The Rust Belt resource pool holds some potentially powerful, although often dormant or underutilized resources. There is an extant and to a large degree underutilized rail network (an existing right of way is in itself a treasure) and water infrastructure, that includes the Erie/Barge Canal, constructed specifically for regional transport of goods. Spaces along these corridors, now largely abandoned, could become valuable again with reactivation of low-fuel transport infrastructures. Throughout cities and especially their urban cores, vacant land and abandoned buildings are everywhere, and their spatial configuration suggests a range of possible strategies for reuse. Historic architecture, often designed by well-known American architects, has in many cases been restored and protected with scenic and historic district designation. Large floor areas of historic structures await adaptive reuse and repurposing to activate and regenerate them along with their surroundings. Large and connected park systems reflect the vision of former political leaders for high quality cities. They can be more adequately linked to neighborhoods and reprogrammed and redesigned to meet changing recreation, management and urban forestry and biodiversity needs. Rust Belt cities often still sit within a mosaic of small, family farms still being farmed, even as the rest of the nation has seen a shift toward large-scale, industrialized farming. Water resources and climate offer continued favorable conditions for shifting food production to regional farmlands to support nearby urban centers with minimal transport required.

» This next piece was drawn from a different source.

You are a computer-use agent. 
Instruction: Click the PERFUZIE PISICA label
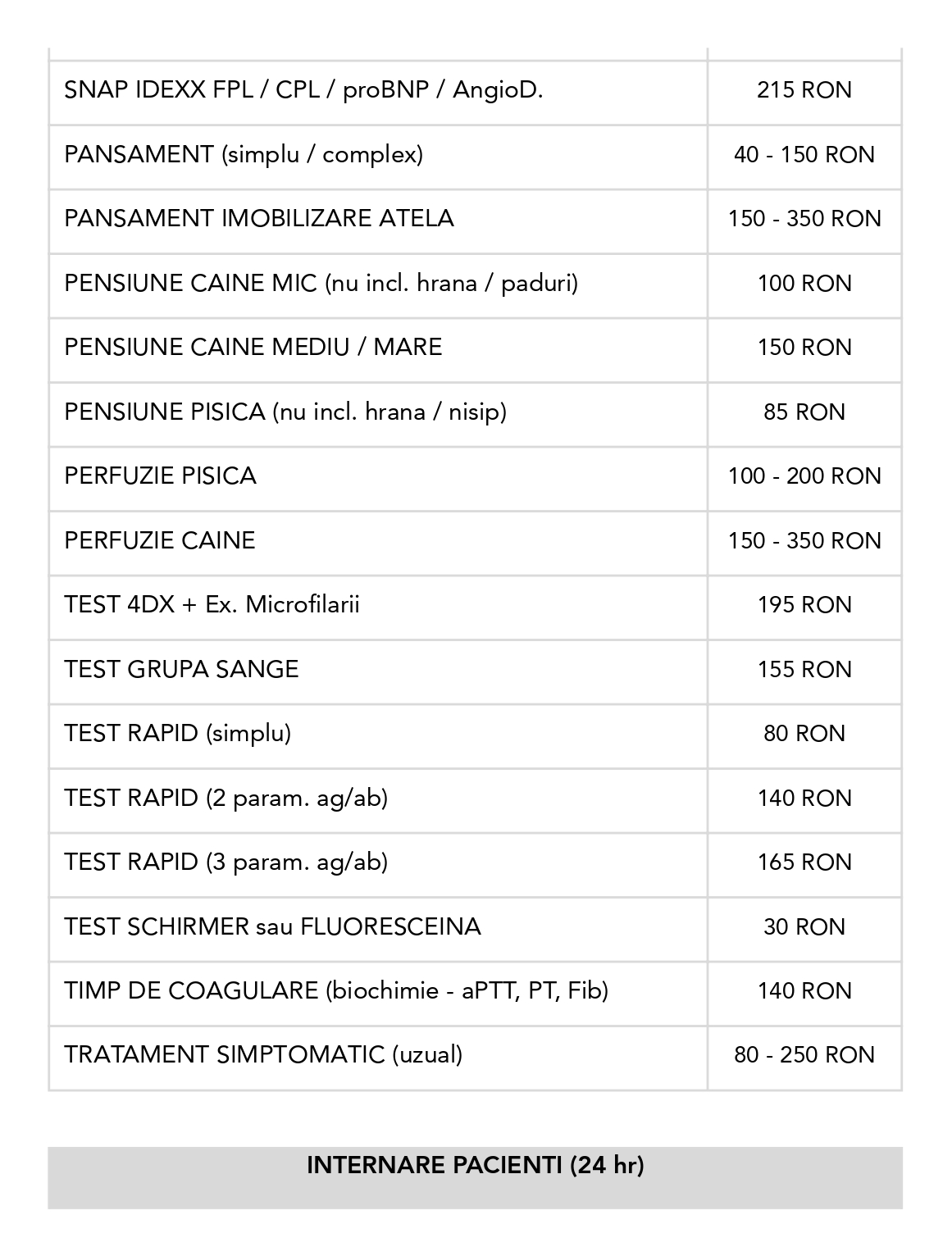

Despite the well-documented loss of residents to other regions or the suburbs, immigrants have stabilized population numbers in many Upstate NY cities and bring diversity in language, culture and skills along with new dreams, hopes and desires. Active arts communities are often a strong presence in Upstate cities and both private and public academic institutions of higher learning abound. Networks of agencies and institutions provide social services, resources and support to help populations of immigrants, veterans, elderly, disabled and those who are economically disadvantaged while local and regional networks and traditions of philanthropy and giving strengthen and support community regeneration and vitality.
What Assets Exist in Your City?
Historic Buildings, many now empty are relics of a more prosperous time, and a testament to Utica's legacy as a thriving center of industry. Utica has an architectural infrastructure in place to support diverse urban revitaiization. Large floor areas await adaptive reuse and re-pruposing to activate and regenerate them along with their surroundings.
Utica's location on the erie Canal stimulated the city's industrial development. Today, areas along the Erie Canal corridor, now largely abandoned, could become valuable again with the reactivation of a low-fuel transport infrastructure.
Healthy ecosystems, clean water, and accessible public are critical assets to the foundation of a city that provides it's residence with a desirable and healthy quality of life.
In the past thirty years, Utica has been host to more than 13,000 refugees, establishing Onieda County as having the fourth highest concentration of refugees in the ntaion. Despite the well documented loss of residents within their regions, immigrants have stabilized population numbers in Utica and Surrounding areas, strengthening the local economy thorough the starting of small business, and home ownership.